Andy Johnson opened the VideOdyssey VHS rental store in Toxteth, Liverpool, back in 2018 and has been overwhelmed by the support and popularity it has received. As reported by the BBC, the business featured on a movie lovers' bucket list by Time Out Magazine that included Hobbiton in New Zealand and the Ghostbusters firehouse in New York.

VideOdyssey had contained 15,000 tapes, but that figure has more than doubled since Johnson made a 300-mile journey to Dundee in Scotland to collect another 20,000+ VHS cassettes, which, as they cannot be recycled, would have ended up in a landfill. The collection was being stored in three lock-up garages.

"I was just absolutely amazed when I got the phone call," he told the BBC. "The guy who got these lock-ups told me it could be more than 20,000 so we are quite excited."

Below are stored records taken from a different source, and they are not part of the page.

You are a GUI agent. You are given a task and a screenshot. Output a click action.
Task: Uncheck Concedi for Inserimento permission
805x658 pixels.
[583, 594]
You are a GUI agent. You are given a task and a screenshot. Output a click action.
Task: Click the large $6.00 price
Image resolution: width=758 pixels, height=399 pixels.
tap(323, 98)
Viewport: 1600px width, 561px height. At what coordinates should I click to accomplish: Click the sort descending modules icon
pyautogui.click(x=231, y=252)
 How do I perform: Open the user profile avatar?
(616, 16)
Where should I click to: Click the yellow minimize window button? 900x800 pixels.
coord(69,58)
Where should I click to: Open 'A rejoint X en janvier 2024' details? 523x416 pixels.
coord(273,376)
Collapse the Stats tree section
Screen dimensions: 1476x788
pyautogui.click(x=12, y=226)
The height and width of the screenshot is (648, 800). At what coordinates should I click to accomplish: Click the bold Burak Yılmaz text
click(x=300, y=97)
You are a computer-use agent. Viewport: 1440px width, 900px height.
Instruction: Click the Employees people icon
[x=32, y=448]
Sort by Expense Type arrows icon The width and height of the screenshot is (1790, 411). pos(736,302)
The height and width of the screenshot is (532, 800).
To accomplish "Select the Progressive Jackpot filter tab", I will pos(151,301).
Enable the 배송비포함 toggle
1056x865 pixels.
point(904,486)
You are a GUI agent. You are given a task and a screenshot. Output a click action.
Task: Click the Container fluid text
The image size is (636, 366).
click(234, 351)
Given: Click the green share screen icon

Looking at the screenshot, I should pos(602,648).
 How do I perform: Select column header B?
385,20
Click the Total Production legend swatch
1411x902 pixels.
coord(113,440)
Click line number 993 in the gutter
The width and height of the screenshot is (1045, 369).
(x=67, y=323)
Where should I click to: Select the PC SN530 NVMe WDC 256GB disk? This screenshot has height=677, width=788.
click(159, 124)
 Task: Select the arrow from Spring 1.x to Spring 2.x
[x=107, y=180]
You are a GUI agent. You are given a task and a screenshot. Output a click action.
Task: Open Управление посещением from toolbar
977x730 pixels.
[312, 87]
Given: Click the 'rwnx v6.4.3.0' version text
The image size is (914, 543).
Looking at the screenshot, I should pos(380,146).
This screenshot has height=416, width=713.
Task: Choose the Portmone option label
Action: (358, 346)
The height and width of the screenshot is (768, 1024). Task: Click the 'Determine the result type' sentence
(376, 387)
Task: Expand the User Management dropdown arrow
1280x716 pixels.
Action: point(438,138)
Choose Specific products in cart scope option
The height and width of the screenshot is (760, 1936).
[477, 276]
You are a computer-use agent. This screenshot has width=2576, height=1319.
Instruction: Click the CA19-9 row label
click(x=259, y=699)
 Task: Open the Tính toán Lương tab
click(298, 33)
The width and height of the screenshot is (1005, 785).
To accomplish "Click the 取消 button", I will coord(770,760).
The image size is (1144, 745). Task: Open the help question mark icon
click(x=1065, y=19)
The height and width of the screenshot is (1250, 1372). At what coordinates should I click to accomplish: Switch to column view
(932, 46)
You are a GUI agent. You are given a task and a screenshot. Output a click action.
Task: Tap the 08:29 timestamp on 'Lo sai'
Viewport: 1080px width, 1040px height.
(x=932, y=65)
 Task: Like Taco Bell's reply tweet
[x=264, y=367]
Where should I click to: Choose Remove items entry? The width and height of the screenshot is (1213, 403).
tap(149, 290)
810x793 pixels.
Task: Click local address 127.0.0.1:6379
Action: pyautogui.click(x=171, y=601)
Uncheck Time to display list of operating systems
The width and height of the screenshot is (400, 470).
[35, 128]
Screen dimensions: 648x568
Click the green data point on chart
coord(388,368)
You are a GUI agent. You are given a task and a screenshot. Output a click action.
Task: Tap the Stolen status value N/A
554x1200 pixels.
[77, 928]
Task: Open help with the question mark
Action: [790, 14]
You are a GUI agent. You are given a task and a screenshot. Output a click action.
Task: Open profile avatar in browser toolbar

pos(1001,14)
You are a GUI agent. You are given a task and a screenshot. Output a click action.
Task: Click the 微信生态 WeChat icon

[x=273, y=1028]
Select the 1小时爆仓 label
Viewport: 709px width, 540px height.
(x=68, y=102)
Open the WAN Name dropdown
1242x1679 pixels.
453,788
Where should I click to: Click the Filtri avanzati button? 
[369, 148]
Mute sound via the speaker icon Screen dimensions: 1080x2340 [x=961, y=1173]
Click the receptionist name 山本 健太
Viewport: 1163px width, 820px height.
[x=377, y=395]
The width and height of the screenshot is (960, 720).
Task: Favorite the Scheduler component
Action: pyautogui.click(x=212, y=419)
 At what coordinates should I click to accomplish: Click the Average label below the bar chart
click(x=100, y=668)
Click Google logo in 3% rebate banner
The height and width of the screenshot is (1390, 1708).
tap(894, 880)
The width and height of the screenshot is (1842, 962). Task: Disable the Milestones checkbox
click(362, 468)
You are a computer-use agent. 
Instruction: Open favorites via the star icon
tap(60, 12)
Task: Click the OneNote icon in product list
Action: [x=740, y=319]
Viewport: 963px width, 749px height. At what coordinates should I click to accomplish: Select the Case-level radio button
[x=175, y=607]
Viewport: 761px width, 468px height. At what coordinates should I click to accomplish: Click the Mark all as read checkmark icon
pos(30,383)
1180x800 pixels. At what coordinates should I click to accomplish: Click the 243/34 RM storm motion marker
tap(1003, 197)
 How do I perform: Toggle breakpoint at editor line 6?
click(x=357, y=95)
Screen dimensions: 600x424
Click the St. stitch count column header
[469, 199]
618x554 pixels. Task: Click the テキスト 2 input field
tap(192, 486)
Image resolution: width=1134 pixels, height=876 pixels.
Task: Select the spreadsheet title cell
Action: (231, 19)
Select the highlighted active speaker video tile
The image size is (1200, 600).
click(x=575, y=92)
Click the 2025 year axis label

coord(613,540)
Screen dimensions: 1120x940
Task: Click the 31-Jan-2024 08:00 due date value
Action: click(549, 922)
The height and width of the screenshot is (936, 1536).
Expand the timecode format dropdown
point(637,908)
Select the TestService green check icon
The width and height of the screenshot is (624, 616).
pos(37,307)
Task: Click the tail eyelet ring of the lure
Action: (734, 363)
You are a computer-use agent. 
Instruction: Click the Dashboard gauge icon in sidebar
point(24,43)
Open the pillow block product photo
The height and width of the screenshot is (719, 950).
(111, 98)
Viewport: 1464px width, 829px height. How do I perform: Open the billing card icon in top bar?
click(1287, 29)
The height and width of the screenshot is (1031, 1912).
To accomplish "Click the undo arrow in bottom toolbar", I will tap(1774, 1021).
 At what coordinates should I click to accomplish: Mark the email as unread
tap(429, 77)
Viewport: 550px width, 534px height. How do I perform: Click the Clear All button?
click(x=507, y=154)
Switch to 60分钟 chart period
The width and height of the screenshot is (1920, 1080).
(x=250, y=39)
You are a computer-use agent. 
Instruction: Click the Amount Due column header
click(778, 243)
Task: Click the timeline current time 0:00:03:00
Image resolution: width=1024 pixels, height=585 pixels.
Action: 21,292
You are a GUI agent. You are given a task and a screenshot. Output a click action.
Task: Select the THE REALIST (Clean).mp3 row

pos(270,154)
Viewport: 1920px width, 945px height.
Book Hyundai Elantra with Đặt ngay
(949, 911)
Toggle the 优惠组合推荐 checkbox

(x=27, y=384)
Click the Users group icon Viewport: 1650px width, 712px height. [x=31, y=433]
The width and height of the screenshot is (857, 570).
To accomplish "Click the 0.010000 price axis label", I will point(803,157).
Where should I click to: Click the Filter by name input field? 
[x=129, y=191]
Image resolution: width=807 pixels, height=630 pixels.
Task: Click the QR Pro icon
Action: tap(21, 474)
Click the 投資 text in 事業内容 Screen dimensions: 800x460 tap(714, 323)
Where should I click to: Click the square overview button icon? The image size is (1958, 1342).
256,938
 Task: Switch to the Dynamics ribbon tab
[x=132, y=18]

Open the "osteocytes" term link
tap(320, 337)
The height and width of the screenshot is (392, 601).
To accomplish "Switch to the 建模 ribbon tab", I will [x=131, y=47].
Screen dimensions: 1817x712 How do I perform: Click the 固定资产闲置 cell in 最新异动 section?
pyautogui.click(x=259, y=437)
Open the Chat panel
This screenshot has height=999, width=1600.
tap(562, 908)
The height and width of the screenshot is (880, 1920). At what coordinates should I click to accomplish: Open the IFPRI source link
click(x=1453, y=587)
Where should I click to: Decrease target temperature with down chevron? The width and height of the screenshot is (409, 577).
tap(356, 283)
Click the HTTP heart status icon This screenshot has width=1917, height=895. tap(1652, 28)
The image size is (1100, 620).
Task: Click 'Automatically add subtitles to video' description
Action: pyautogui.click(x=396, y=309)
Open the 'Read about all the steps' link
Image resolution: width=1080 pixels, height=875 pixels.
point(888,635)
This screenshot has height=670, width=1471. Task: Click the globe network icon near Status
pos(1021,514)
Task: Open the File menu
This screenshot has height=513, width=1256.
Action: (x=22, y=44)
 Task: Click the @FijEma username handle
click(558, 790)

Most people of a certain age look back on the VHS era wearing rose-tinted nostalgia glasses. They were an intrinsic part of our childhoods, so we can forgive the low resolutions, tracking problems, fuzziness, and often crap sound. Despite the quality issues that worsen over time, Johnson believes that the format is seeing a resurgence.

"VHS is starting to have a similar comeback seen with vinyl. People want that physical connection to their favourite films, rather than the cold experience of playing something from the cloud," he said. "A lot of amazing movies were never brought out digitally and they're in danger of being lost forever."

It was 2019 when one of the two remaining Blockbuster stores in the world closed down, leaving a sole outlet in Bend, Oregon. At the height of last year's lockdowns, it started offering nineties-style sleepovers in the store.

Permalink to story.

 
As I'm reading it, I have the 1982 The Thing playing in the background, at 4k HDR 60fps, thinking - Nah, dude, you can keep those tapes, I choose to relive my nostalgic moments differently.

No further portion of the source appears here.